## REQUIREMENTS
Give each line of the records below as a string in a JSON list, one string per line, skipping blank lines. Leave the pictures out of the answer.

## Entries taken from a collection
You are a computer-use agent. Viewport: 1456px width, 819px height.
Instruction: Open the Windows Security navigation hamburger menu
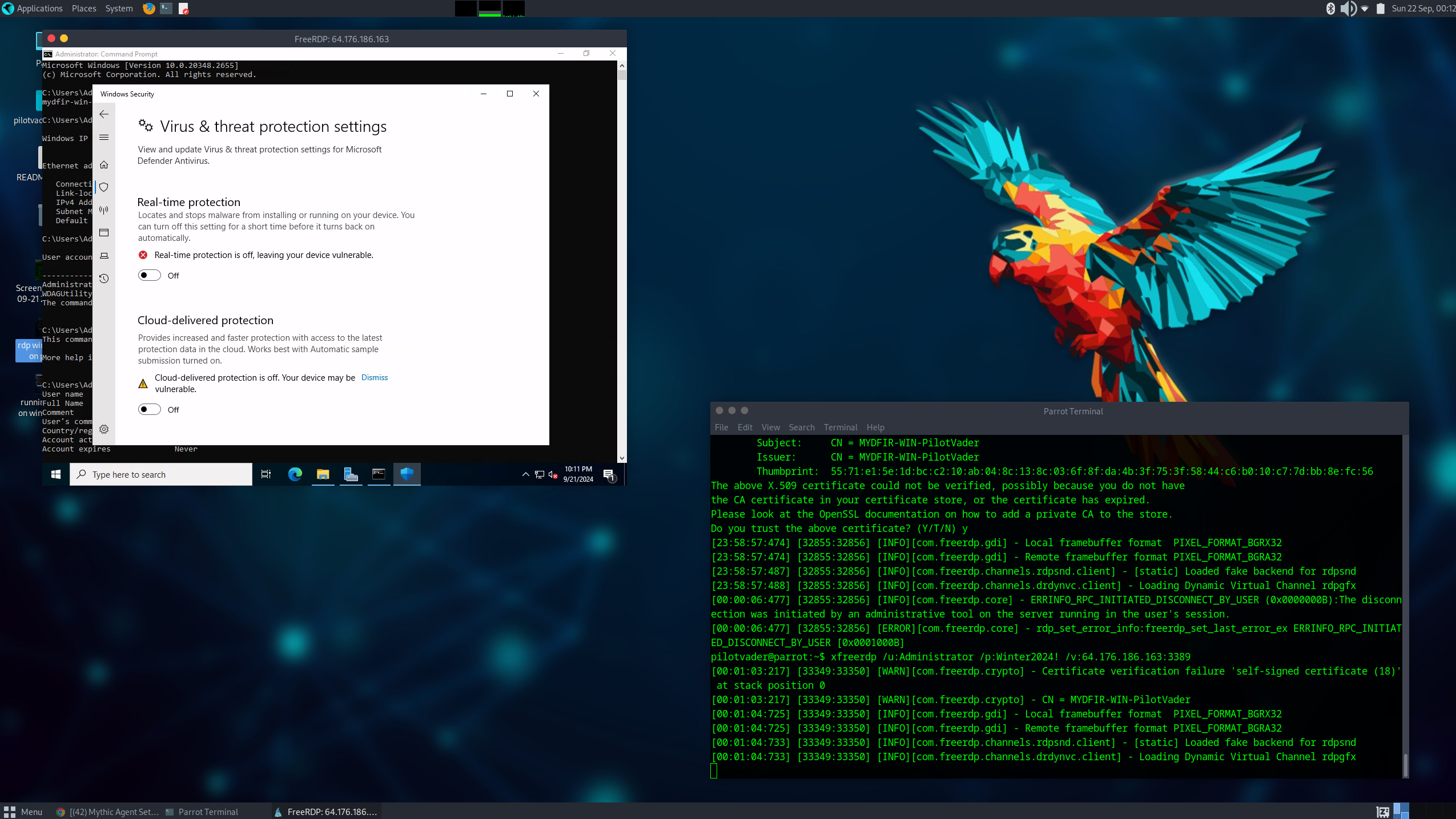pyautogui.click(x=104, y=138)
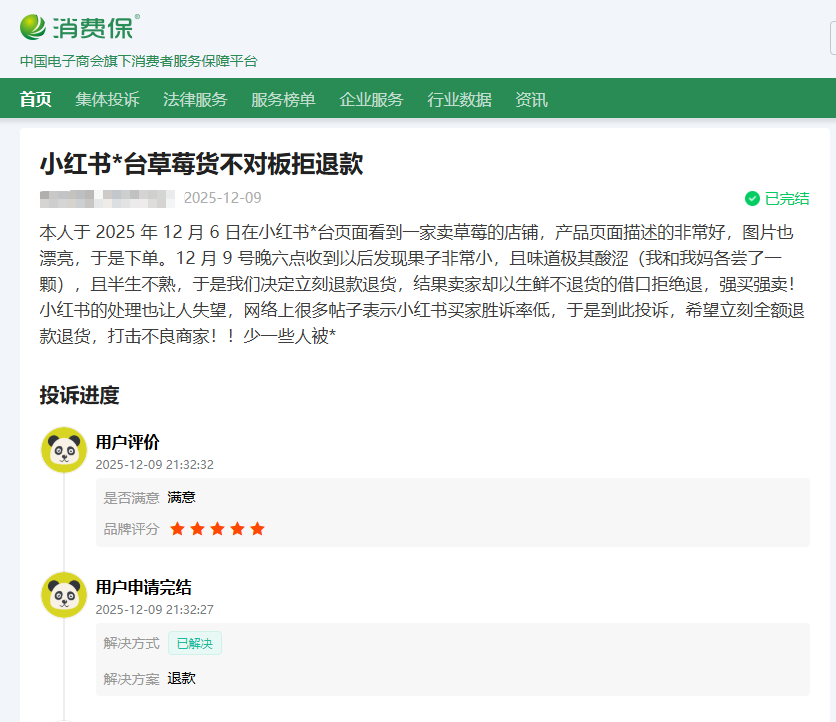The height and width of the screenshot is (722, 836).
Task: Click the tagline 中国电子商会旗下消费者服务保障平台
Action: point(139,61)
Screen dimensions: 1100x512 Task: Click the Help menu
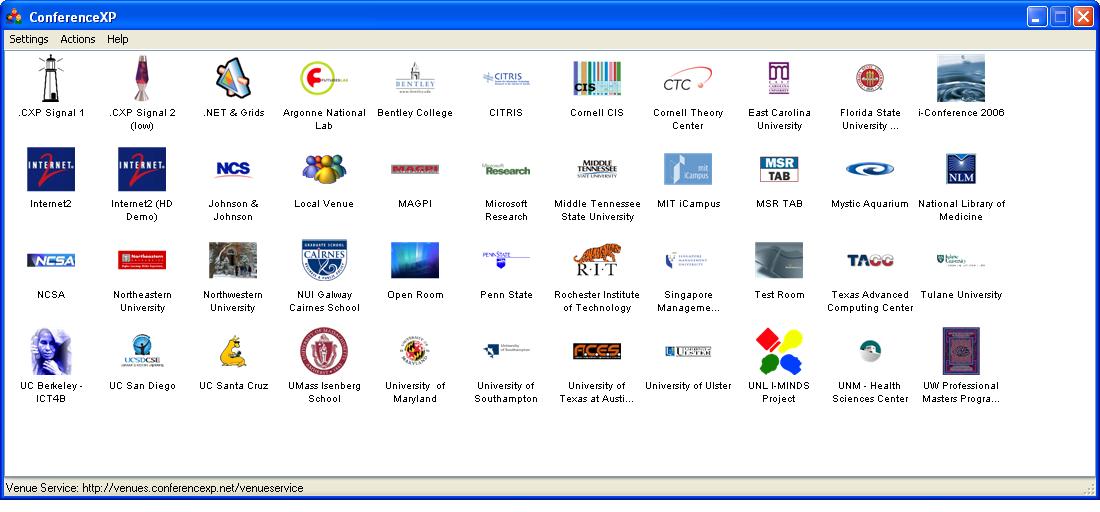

## WRITTEN RESPONSE
[
  "You are a computer-use agent. Viewport: 1456px width, 819px height.",
  "Instruction: Open the Windows Security navigation hamburger menu",
  "pyautogui.click(x=104, y=138)",
  "The height and width of the screenshot is (722, 836).",
  "Task: Click the tagline 中国电子商会旗下消费者服务保障平台",
  "Action: point(139,61)",
  "Screen dimensions: 1100x512 Task: Click the Help menu"
]